Short film, Sitcom, Documentary. Something. I am itching to be behind a camera. I just need an idea and a way of doing it. Woody has a degree in Film and I’ve helped him on his past projects. I’ve always loved helping and loved the idea of bringing something to life on camera. We both want to do something and, if we had it our way, would be doing it by now. However we need ideas, equipment, and people. Films require actors, the number may vary, and this is something Woody and I don’t know how to deal with. If we write a film, we’d have to get actors in, but why would they want to work with us if they think we’re only doing it for fun? Same with a Documentary. After some of the Documentaries I’ve watched recently I’ve decided I’d love to make a documentary. However I have no topic, or reason. I can’t juts document something because I want to, can I? Or can I…

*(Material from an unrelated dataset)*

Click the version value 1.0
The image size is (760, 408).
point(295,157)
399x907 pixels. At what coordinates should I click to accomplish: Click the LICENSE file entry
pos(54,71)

Put something in a gallery.
This is a lesser known one of my dreams. When I’m really into my photography and really enjoying taking pictures I start to think ‘One day I want to be in a gallery’. Whether its a little charity one, or something even a few photographer friends are running, I’d love to just see my picture up there with the rest.
So there you have it. These are my dreams and aspirations. They’re the things I think about almost every day. I’ve heard people say “They’re called dreams because you never reach them” but I don’t believe this. Its like doing exercise. You aim higher than you can currently reach and, when you get there, you reset the bar. I think I can reach my dreams and, at the back of my head, I know that some day I will. Whether thats next week, in a year, or even after I’m retired, I’m going to get there and, when I’ve reached them, I’ll set some others!
Maybe I didn’t stick with the positivity all the way though, there’s quite a bit of negative in there, but I think the general message I want to leave you with is These are my dreams and I will chase them!